Set out the listing from the line with "The width and" up to and including the line with "(x=1124, y=43)" as a Markdown table with the columns Number and Record line, skipping blank lines.
— START Record excerpts —
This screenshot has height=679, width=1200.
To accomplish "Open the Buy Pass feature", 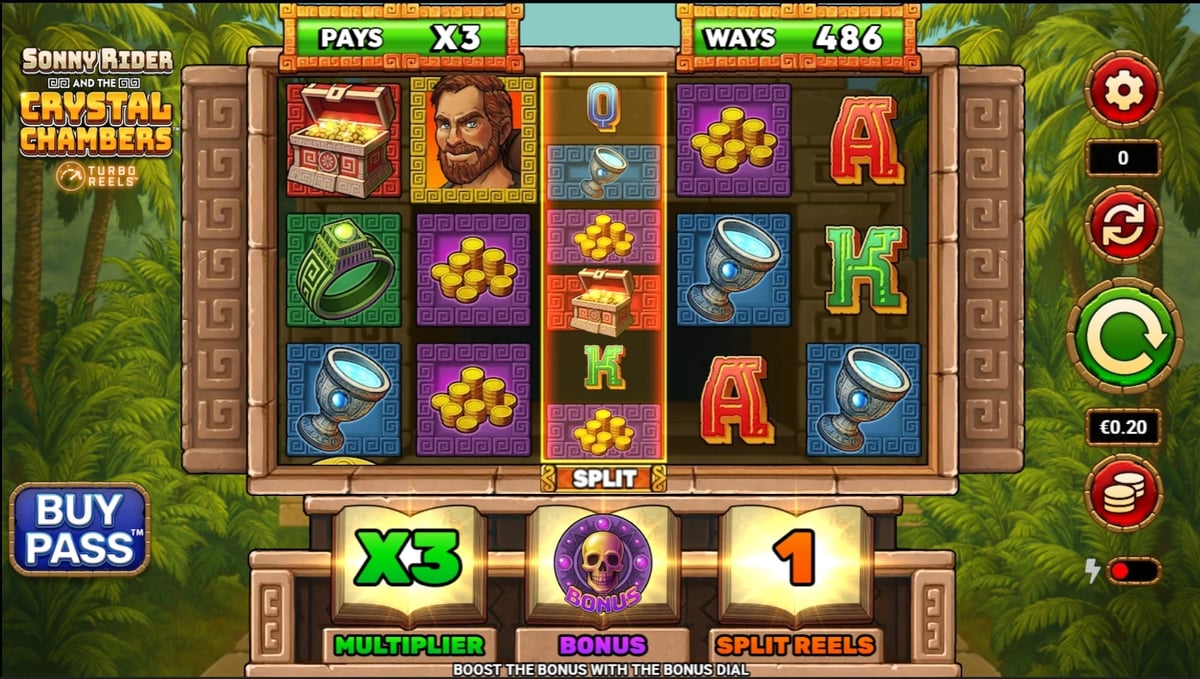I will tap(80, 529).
— END Record excerpts —
— START Record excerpts —
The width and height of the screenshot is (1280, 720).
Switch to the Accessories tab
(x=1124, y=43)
— END Record excerpts —
Exercise output
| Number | Record line |
|---|---|
| 1 | The width and height of the screenshot is (1280, 720). |
| 2 | Switch to the Accessories tab |
| 3 | (x=1124, y=43) |